What industries benefit most from OEM advertising?
OEM campaigns tend to deliver the strongest results in industries where mobile engagement is central to revenue generation. Common high-performing sectors include:
- Retail and commerce apps
- Fintech and digital banking
- Mobile gaming
- Subscription platforms and streaming services
- Travel, mobility, and service apps
These categories benefit from reaching users during early device usage moments, when app selection decisions are still being formed.
How can brands measure performance and incrementality in OEM campaigns?
OEM performance is typically measured through mobile measurement partners (MMPs) that track installs, in-app events, and user engagement. Beyond basic install reporting, effective measurement frameworks often include: - Cohort-based retention analysis
- Customer acquisition cost (CAC) tracking
- Lifetime value (LTV) comparison across channels
- Incrementality testing using control groups or geo experiments
These approaches help determine whether OEM exposure generates true incremental growth rather than installs that would have occurred through other channels.

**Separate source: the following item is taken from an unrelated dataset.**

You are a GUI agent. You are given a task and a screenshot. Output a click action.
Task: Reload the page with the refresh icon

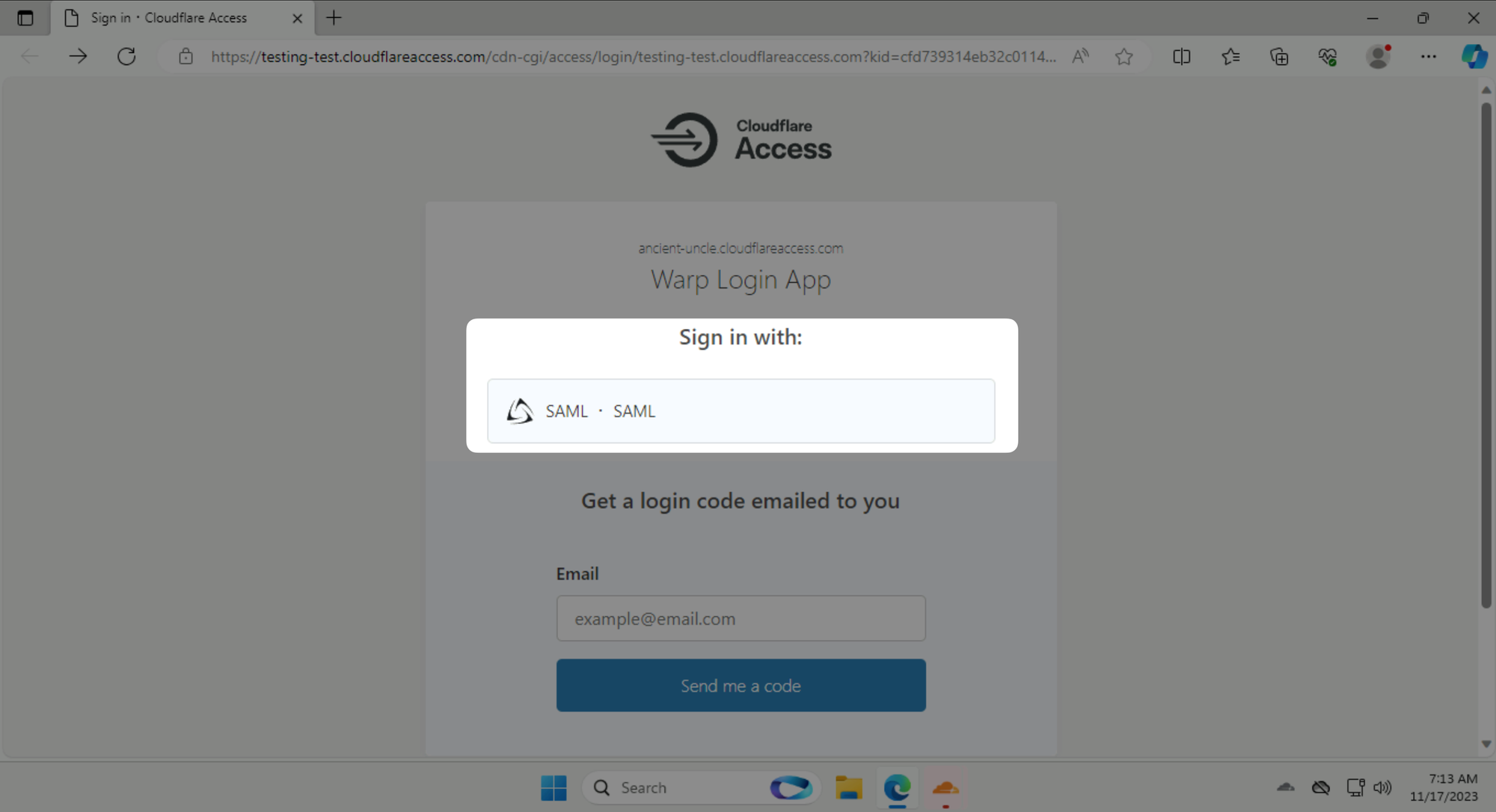click(126, 56)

Is OEM advertising effective in privacy-first environments?
Yes. OEM ecosystems operate largely within manufacturer-controlled platforms and first-party device environments, which makes them naturally aligned with privacy-first advertising models. Because targeting and discovery occur within device-native ecosystems rather than through extensive cross-platform tracking, OEM campaigns are often less dependent on third-party identifiers than some traditional performance channels.